■ **To do**:
Copy the material below word for word, from the line containing "coordinates (1646, 1124)." through the end of the material.

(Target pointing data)
--

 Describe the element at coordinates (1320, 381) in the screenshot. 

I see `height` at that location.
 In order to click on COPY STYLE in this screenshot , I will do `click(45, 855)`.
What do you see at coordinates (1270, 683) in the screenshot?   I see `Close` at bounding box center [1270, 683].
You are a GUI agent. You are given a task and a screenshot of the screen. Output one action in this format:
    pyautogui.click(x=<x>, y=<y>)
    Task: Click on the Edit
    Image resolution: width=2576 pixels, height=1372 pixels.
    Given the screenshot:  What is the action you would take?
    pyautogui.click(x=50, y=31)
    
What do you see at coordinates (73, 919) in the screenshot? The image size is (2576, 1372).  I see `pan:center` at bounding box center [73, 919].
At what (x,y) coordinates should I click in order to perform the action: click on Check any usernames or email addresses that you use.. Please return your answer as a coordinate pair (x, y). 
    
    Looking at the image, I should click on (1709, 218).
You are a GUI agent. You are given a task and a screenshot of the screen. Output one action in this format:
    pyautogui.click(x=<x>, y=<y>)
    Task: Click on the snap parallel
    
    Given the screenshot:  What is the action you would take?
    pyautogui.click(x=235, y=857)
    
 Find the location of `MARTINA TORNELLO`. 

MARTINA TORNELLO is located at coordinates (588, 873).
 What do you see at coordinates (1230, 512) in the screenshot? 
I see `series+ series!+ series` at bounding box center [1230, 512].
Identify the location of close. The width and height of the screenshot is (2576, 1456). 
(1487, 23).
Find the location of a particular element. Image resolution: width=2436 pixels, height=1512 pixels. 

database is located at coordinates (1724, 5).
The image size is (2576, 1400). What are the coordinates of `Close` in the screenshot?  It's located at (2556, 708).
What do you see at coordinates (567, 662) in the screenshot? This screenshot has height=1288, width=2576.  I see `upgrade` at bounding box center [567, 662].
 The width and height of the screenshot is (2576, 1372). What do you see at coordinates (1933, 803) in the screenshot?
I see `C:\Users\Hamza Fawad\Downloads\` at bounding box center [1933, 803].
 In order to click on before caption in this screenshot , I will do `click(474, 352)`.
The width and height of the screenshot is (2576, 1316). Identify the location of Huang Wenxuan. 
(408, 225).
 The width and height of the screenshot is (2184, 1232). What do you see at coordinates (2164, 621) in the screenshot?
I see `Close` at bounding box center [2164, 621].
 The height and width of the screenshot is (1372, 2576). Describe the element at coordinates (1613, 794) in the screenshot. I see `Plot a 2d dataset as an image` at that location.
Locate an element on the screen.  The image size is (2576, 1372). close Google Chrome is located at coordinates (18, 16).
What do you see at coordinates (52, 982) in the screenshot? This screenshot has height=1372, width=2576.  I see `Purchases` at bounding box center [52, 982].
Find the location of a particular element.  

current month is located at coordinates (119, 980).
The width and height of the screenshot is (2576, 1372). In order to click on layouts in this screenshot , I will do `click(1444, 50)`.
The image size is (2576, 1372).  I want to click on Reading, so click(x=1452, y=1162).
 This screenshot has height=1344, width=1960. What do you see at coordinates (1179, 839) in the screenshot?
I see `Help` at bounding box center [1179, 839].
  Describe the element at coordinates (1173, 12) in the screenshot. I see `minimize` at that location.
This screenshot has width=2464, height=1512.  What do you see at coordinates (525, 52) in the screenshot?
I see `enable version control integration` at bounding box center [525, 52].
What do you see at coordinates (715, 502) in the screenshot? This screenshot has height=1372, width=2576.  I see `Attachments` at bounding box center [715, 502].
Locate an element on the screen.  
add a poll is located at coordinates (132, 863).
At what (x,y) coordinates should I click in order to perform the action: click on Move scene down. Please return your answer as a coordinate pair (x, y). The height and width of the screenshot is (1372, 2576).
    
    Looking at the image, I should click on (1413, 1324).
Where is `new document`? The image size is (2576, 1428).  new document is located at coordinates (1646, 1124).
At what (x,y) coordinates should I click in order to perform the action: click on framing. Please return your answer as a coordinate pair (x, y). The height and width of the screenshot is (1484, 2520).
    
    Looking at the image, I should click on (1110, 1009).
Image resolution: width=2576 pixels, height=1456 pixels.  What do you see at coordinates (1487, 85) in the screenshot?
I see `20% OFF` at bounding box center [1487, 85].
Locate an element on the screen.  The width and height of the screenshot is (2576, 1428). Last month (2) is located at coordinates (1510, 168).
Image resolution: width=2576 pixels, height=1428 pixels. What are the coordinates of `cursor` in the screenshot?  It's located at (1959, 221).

--

■ **Answer to the exercise**:
Where is `new document`? The image size is (2576, 1428).  new document is located at coordinates (1646, 1124).
At what (x,y) coordinates should I click in order to perform the action: click on framing. Please return your answer as a coordinate pair (x, y). The height and width of the screenshot is (1484, 2520).
    
    Looking at the image, I should click on (1110, 1009).
Image resolution: width=2576 pixels, height=1456 pixels.  What do you see at coordinates (1487, 85) in the screenshot?
I see `20% OFF` at bounding box center [1487, 85].
Locate an element on the screen.  The width and height of the screenshot is (2576, 1428). Last month (2) is located at coordinates (1510, 168).
Image resolution: width=2576 pixels, height=1428 pixels. What are the coordinates of `cursor` in the screenshot?  It's located at (1959, 221).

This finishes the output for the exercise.